§ CONSIGNE
Mettez à jour le passage de l'extrait sur le sentier Notre-Dame-de-Katapakan compris entre « C’est au retour » et « l’a vue naître. », inclus, puis recopiez-le en remplaçant « Petit Compostelle » par « Compostelle québécois ».

Sentiers Notre-Dame-de-Katapakan

Le voyage intérieur

Parcourir 215 km à pied pour se rendre du Saguenay au Lac-Saint-Jean? Ampoules aux pieds, sac sur le dos, malgré la pluie et le vent: les gens qui détestent marcher peuvent arrêter ici leur lecture. Le pèlerinage de Notre-Dame-Katapakan est pour les gens qui aiment un peu, beaucoup, passionnément, à la folie marcher. Athées ou religieux? Aucune importance. Suffit d’être un peu nomade dans l’âme.

C’est au retour de son deuxième pèlerinage de trois mois sur le célébrissime sentier de Saint-Jacques-de-Compostelle que Sylvie Cimon a eu le déclic. «Et pourquoi on n’aurait pas quelque chose de semblable chez nous aussi?», s’est demandé cette mère de quatre enfants et autant de petits-enfants, consciente que tous n’avaient pas le temps ou les moyens financiers ou physiques de suivre son exemple. Or, des routes, ce n’est pas ce qui manque au Québec. Pas plus que les beaux paysages, les refuges et les marcheurs d’ailleurs. C’était décidé. Elle créerait un «Petit Compostelle» dans le coin de pays qui l’a vue naître.

Avec Florence Masson, Sylvie Cimon a passé les cinq années suivantes à répertorier les chemins existant dans la région, éprouvant les meilleurs tracés pour rejoindre deux étapes, recensant les possibilités de ravitaillement en cours de route, testant les hébergements, installant un nombre incalculable de balises pour mettre au monde, en 2009, ce sentier d’une douzaine de jours de marche. Sylvie Cimon ne s’en cache pas, elle est chrétienne pratiquante et c’est assurément pour cela que le sentier débute par la montée vers la vierge Notre-Dame-du-Saguenay et se termine à la grotte de Notre-Dame-de-Lourdes, à l’Ermitage Saint-Antoine de Lac-Bouchette. «Mais il ne faut pas être religieux pour faire un pèlerinage!», répétera-t-elle plusieurs fois quand nous testerons en sa compagnie des portions du circuit, consciente de l’effet repoussoir que peut avoir la connotation religieuse du mot «pèlerinage». Toutes les raisons sont bonnes de marcher. Se remettre en forme, oublier son ex, renouer des liens mère-fille, méditer, faire des rencontres ou tout simplement profiter de la beauté des paysages.

§ BLOC DE DONNÉES

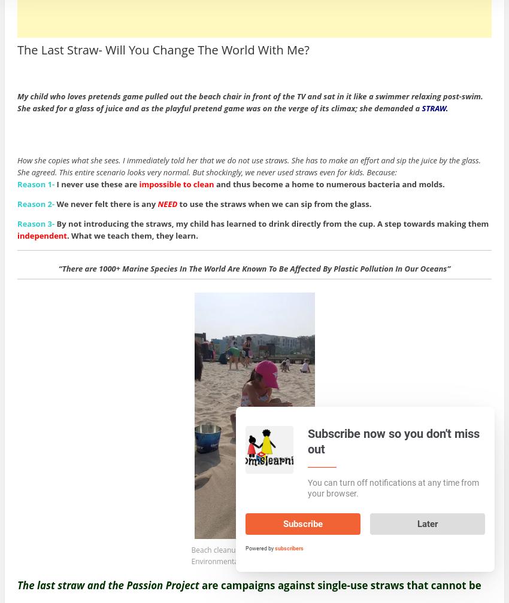 Image resolution: width=509 pixels, height=603 pixels. Describe the element at coordinates (36, 223) in the screenshot. I see `'Reason 3-'` at that location.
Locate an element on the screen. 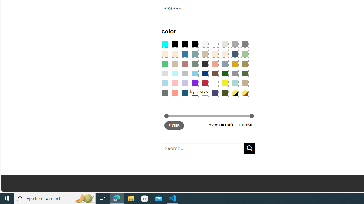 This screenshot has height=204, width=364. 'Search for:' is located at coordinates (202, 149).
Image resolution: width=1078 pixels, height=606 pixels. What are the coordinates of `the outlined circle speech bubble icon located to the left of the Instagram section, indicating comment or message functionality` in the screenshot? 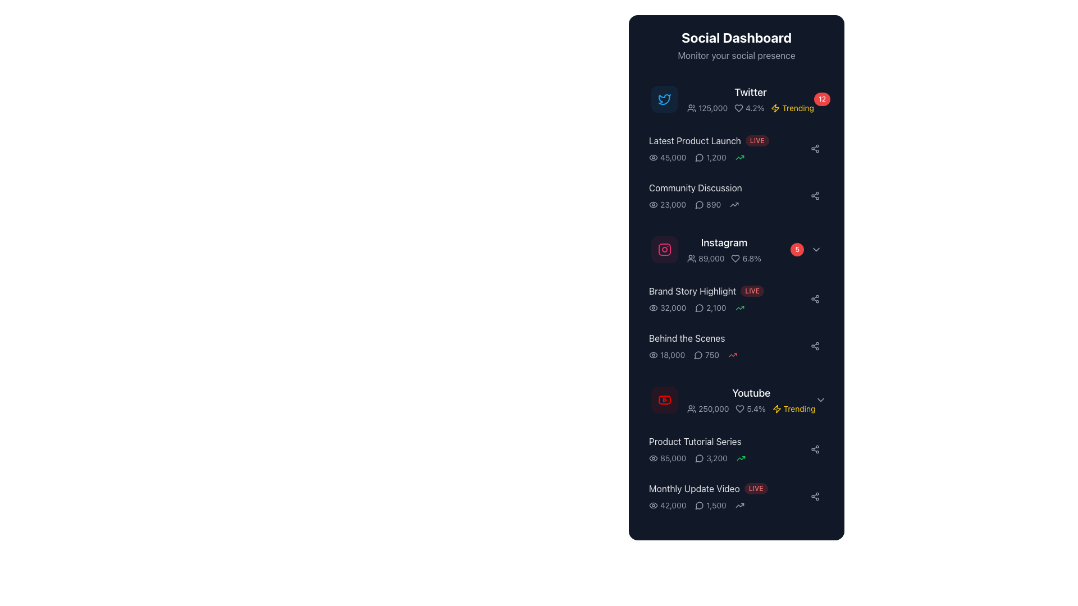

§ RÉPONSE ATTENDUE
C’est au retour de son deuxième pèlerinage de trois mois sur le célébrissime sentier de Saint-Jacques-de-Compostelle que Sylvie Cimon a eu le déclic. «Et pourquoi on n’aurait pas quelque chose de semblable chez nous aussi?», s’est demandé cette mère de quatre enfants et autant de petits-enfants, consciente que tous n’avaient pas le temps ou les moyens financiers ou physiques de suivre son exemple. Or, des routes, ce n’est pas ce qui manque au Québec. Pas plus que les beaux paysages, les refuges et les marcheurs d’ailleurs. C’était décidé. Elle créerait un «Compostelle québécois» dans le coin de pays qui l’a vue naître.